Starting Saturday, restrictions on some outdoor activity within the 660,000-acre San Bernardino National Forest will be relaxed, thanks to recent winter storms that lessened wildfire danger in the preserve.
“After a very long fire season, I am breathing a sigh of relief for our staff, who tirelessly worked to serve the public throughout the peak fire season,” San Bernardino National Forest Supervisor Danelle Harrison said. “However, it remains important for the public to continue to be safe and responsible with any activities involving fire during the winter and spring as vegetation can still ignite.”
In June, the U.S. Forest Service clamped down on the use of certain devices and activities perceived as potential wildfire risks.

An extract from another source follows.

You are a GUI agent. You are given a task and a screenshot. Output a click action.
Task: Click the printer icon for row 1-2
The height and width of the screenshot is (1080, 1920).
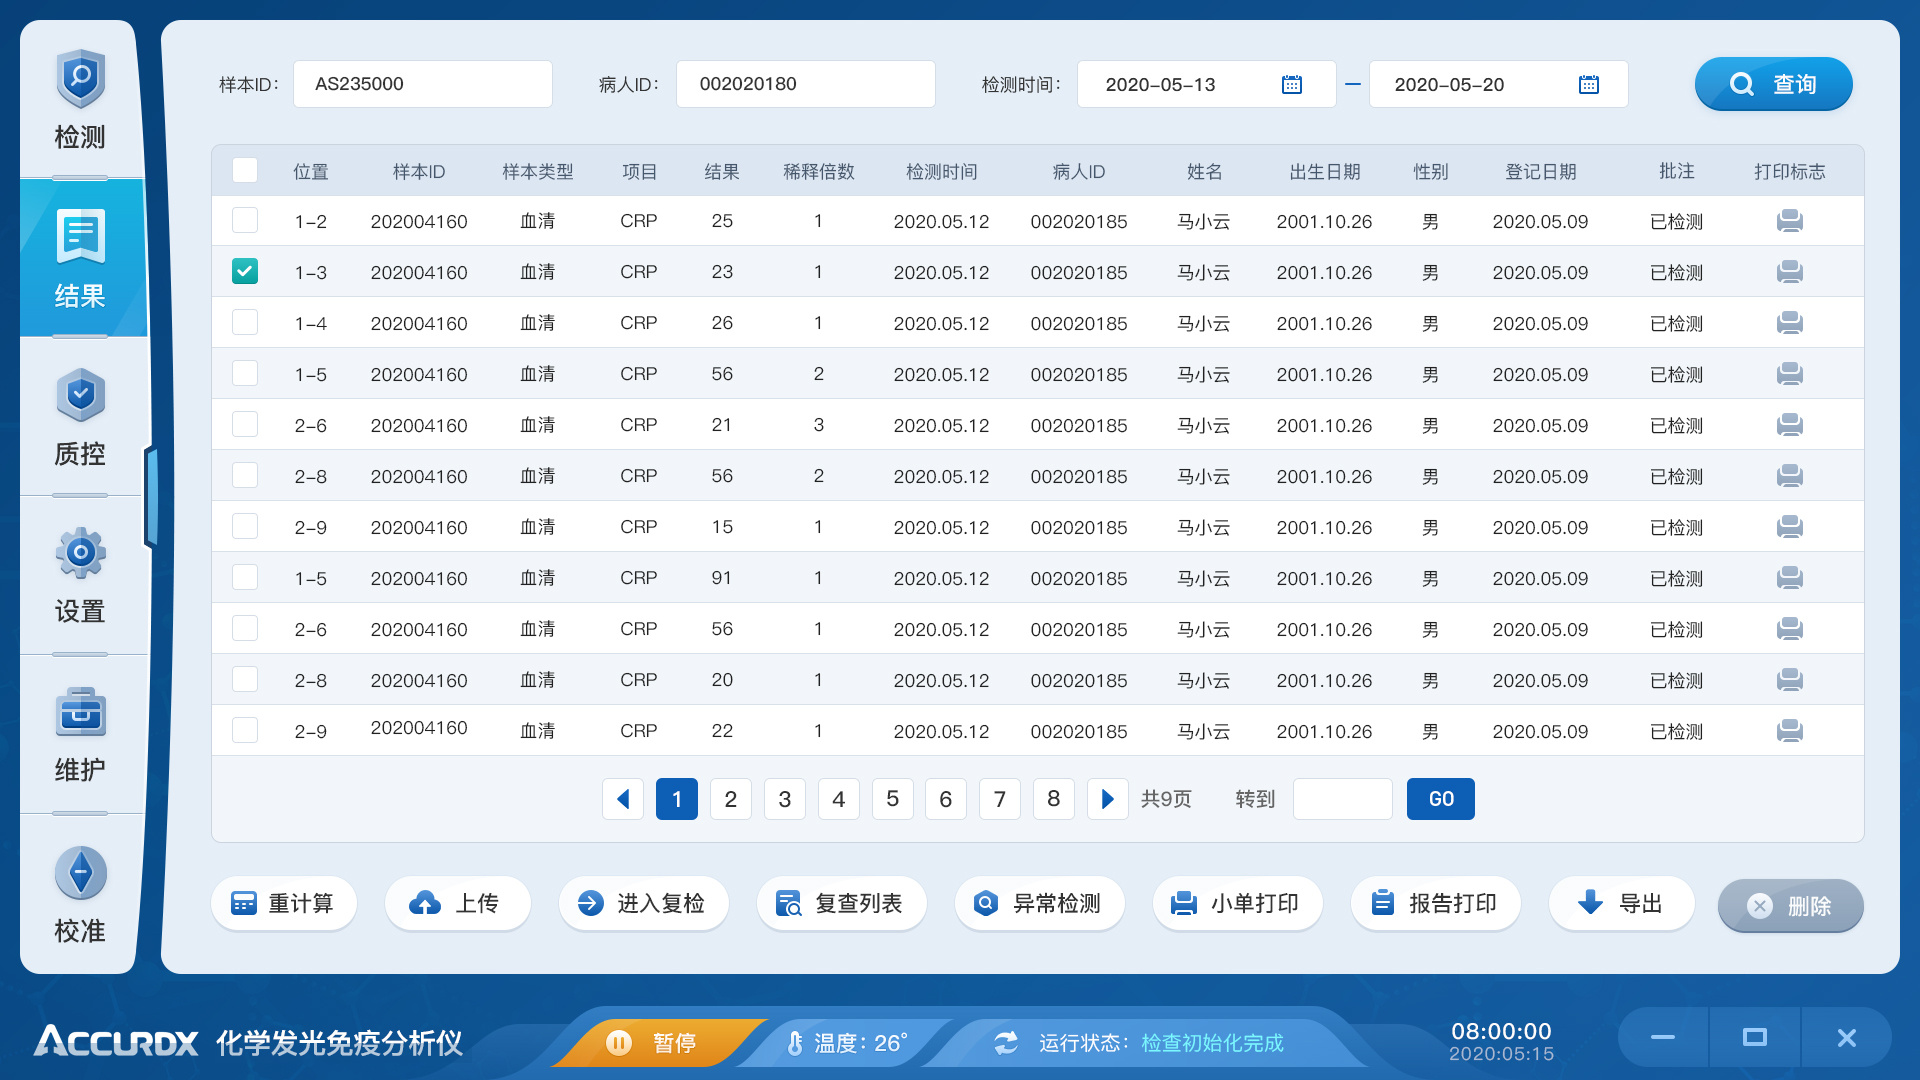pyautogui.click(x=1790, y=221)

A federal order prohibited building camp fires except in hosted campgrounds, off-roading and using portable stoves and lanterns unless they came equipped with fuel shutoff valves.
The revised order allows camp fires where there are established rings to build them in recreational sites, permits operating all-terrain and other vehicles on “paved, gravel or dirt” forest system roads, and removes conditions regarding the use of stoves and lanterns.
The new order also declares target shooting a permitted activity — in areas specifically designated for it.
Smoking remains prohibited, except within closed vehicles or buildings, and any type of welding isn’t allowed, officials said.
Violators could be subject to fines ranging between $5,000 and $10,000, according to the Forest Service.
More information on the revised restrictions is available via the USFS’ Idyllwild Ranger Station at 909-382-2922, or the San Jacinto Mountains Monument Visitors Center, 760-862-9984.